Yüce Allah (c.c.), Kur’an-ı Kerim’de: "Yiyiniz, içiniz ama israf etmeyiniz, çünkü Allah müsrifleri (saçıp savuranları) sevmez."*' Diğer bir ayeti-i kerimede ise:"Gerçekten saçıp savuranlar, şeytanların kardeşleridir. Şeytan ise Rabbine karşı pek nankördür."'buyurmuştur.
Gerek malı kazanırken ve gerekse harcamasını yaparken dikkatli olmamız, harama bulaşmamamız icabeder. Burada başkasına zarar vermeden kazanma. Ölçülü ve faydalı yerlere harcama esas alınmalıdır."Mal benimdir" deyip israfa ve lükse dalınmamalıdır. İsraf; kazancın, ferdi ve toplumsal bir menfaat gözetilmeksizin rastgele elden çıkarılmasıdır. İsrafın kötü bir alışkanlık olduğunu bildirmekten amaç. Sizleri cimriliğe sevk etmek değil; serveti harcamada ölçülü olmaya teşviktir. Bir ihtiyacı gidermek için elbette gereken masraf yapılacaktır ama ölçü kaçırılmayacaktır.
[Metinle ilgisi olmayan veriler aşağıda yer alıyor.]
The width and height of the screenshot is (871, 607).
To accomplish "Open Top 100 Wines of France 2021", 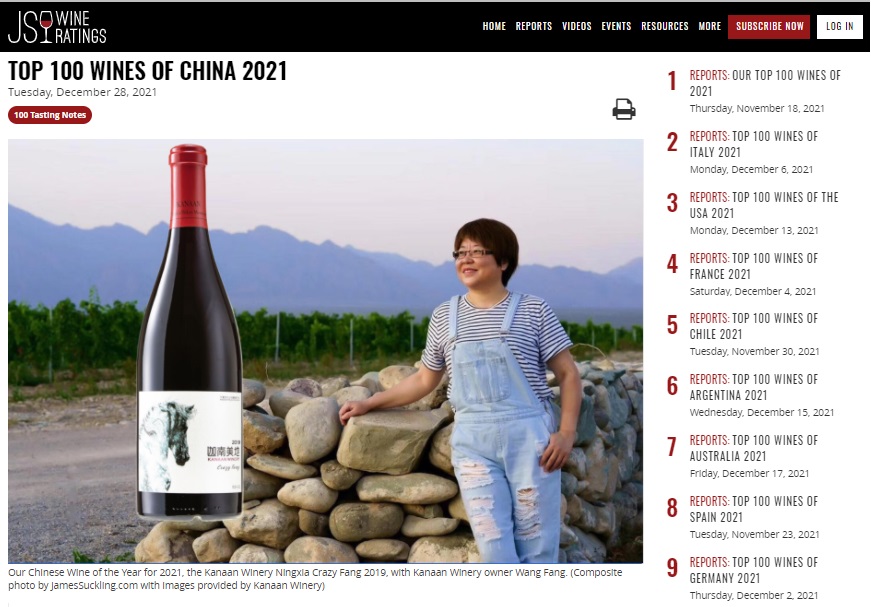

Yurdumuzda, özellikle büyük şehirlerimizde israf edilen, çöplere atılan ekmeklerin değeri milyarları aşmaktadır. Yapılan hesaplara göre üç büyük şehrimizdeki yıllık ekmek israfı ortalama bir milyon tonu bulmaktadır. Hâlbuki Allah Resulü bir Hadis-ı Şeriflerinde şöyle buyururlar."Ekmeğe saygı gösteriniz, Allah, (c.c) ekmeği saygıya layık görmüştür, ekmekle beraber gökten bereket indirirlerden bereket çıkartır. Ekmeğe saygı göstermeyen milleti Allah açlık belasına çarptırır."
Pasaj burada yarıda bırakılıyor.